Pak Tani kembali lagi ke ladang. Orang-orangan itu dipasangnya di tengah ladang timun. Bentuknya persis seperti manusia yang sedang berjaga-jaga. Pakaiannya yang kedodoran berkibar-kibar tertiup angin. Sementara kepalanya memakai caping, seperti milik Pak Tani. ‘Wah, sepertinya Pak Tani tidak sendiri lagi,’ ucap Kancil, yang melihat dari kejauhan. ‘Ia datang bersama temannya. Tapi mengapa temannya diam saja, dan Pak Tani meninggalkannya sendirian di tengah ladang?’ Lama sekali Kancil menunggu kepergian teman Pak Tani. Akhirnya dia tak tahan. ‘Ah, lebih baik aku ke sana,’ kata Kancil memutuskan. ‘Sekalian minta maaf karena telah mencuri timun Pak Tani. Siapa tahu aku malah diberinya timun gratis.’ ‘Maafkan saya, Pak,’ sesal Kancil di depan orangorangan ladang itu. ‘Sayalah yang telah mencuri timun Pak Tani. Perut saya lapar sekali. Bapak tidak marah, kan?’ Tentu saja orang-orangan ladang itu tidak menjawab. Berkali-kali Kancil meminta maaf. Tapi orang-orangan itu tetap diam. Wajahnya tersenyum, tampak seperti mengejek Kancil. ‘Huh, sombong sekali!’ seru Kancil marah. ‘Aku minta maaf kok diam saja. Malah tersenyum mengejek. Memangnya lucu apa?’ gerutunya. Akhirnya Kancil tak tahan lagi. Ditinjunya orangorangan ladang itu dengan tangan kanan. Buuuk! Lho, kok tangannya tidak bisa ditarik? Ditinjunya lagi dengan tangan kiri. Buuuk! Wah, kini kedua tangannya melekat erat di tubuh boneka itu. ‘Lepaskan tanganku!’ teriak Kancil jengkel. ‘Kalau tidak, kutendang kau! ‘ Buuuk!
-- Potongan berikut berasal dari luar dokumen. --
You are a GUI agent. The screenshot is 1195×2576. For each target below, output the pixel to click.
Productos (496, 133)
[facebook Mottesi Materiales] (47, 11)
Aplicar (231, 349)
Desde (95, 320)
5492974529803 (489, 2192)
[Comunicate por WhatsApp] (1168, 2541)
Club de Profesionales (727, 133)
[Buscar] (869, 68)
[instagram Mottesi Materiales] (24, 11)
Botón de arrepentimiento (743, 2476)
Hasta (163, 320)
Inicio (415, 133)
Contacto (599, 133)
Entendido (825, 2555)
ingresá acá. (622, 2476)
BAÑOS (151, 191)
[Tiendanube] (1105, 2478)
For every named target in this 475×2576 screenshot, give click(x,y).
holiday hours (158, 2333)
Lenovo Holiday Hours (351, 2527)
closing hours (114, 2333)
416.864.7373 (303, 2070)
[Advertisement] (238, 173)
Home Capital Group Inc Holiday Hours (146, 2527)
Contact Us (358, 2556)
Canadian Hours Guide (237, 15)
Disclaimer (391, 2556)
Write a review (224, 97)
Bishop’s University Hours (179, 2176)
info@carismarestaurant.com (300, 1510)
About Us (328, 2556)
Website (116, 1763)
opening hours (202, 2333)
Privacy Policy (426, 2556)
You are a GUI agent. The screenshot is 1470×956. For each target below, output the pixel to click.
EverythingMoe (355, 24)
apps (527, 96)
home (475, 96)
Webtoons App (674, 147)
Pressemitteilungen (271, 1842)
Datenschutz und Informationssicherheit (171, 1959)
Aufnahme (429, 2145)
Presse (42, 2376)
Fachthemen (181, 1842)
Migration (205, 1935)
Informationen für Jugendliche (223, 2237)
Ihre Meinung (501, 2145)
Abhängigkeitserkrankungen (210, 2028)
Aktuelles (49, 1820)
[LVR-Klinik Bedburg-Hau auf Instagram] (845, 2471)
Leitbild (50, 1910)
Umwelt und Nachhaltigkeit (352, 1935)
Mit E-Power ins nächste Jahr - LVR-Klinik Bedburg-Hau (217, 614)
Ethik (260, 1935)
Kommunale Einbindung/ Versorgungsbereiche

Kini kaki si Kancil malah melekat juga di tubuh orang-orangan itu. ‘Aduh, bagaimana ini?’

Sore harinya, Pak Tani kembali ke ladang. ‘Nah, ini dia pencurinya! ‘ Pak Tani senang melihat jebakannya berhasil. ‘Rupanya kau yang telah merusak ladang dan mencuri timunku.’ Pak Tani tertawa ketika melepaskan Kancil. ‘Katanya kancil binatang yang cerdik,’ ejek Pak Tani. ‘Tapi kok tertipu oleh orang-orangan ladang. Ha... ha... ha.... ‘ Kancil pasrah saja ketika dibawa pulang ke rumah Pak Tani. Dia dikurung di dalam kandang ayam. Tapi Kancil terkejut ketika Pak Tani menyuruh istrinya menyiapkan bumbu sate. ‘Aku harus segera keluar malam ini juga’ tekad Kancil. Kalau tidak, tamatlah riwayatku. ‘ Malam harinya, ketika seisi rumah sudah tidur, Kancil memanggil-manggil Anjing, si penjaga rumah. ‘Ssst... Anjing, kemarilah,’ bisik Kancil. ‘Perkenalkan, aku Kancil. Binatang piaraan baru Pak Tani. Tahukah kau? Besok aku akan diajak Pak Tani menghadiri pesta di rumah Pak Lurah. Asyik, ya?’ Anjing terkejut mendengarnya. ‘Apa? Aku tak percaya! Aku yang sudah lama ikut Pak Tani saja tidak pernah diajak pergi. Eh, malah kau yang diajak.’ Kancil tersenyum penuh arti. ‘Yah, terserah kalau kau tidak percaya. Lihat saja besok! Aku tidak bohong! ‘ Rupanya Anjing terpengaruh oleh kata-kata si Kancil. Dia meminta agar Kancil membujuk Pak Tani untuk mengajakn-ya pergi ke pesta. ‘Oke, aku akan berusaha membujuk Pak Tani,’ janji Kancil. ‘Tapi malam ini kau harus menemaniku tidur di kandang ayam. Bagaimana?’ Anjing setuju dengan tawaran Kancil. Dia segera membuka gerendel pintu kandang, dan masuk. Dengan sigap, Kancil cepat-cepat keluar dari kandang. ‘Terima kasih,’ kata Kancil sambil menutup kembali gerendel pintu. ‘Maaf Iho, aku terpaksa berbohong. Titip salam ya, buat Pak Tani. Dan tolong sampaikan maafku padanya.’ Kancil segera berlari meninggalkan rumah Pak Tani. Anjing yang malang itu baru menyadari kejadian sebenarnya ketika Kancil sudah menghilang.

Kancil yang cerdik, temyata mudah diperdaya oleh Pak Tani. Itulah sebabnya kita tidak boleh takabur.


Amanat:
Jangan suka takabur dengan apa yang kita perbuat.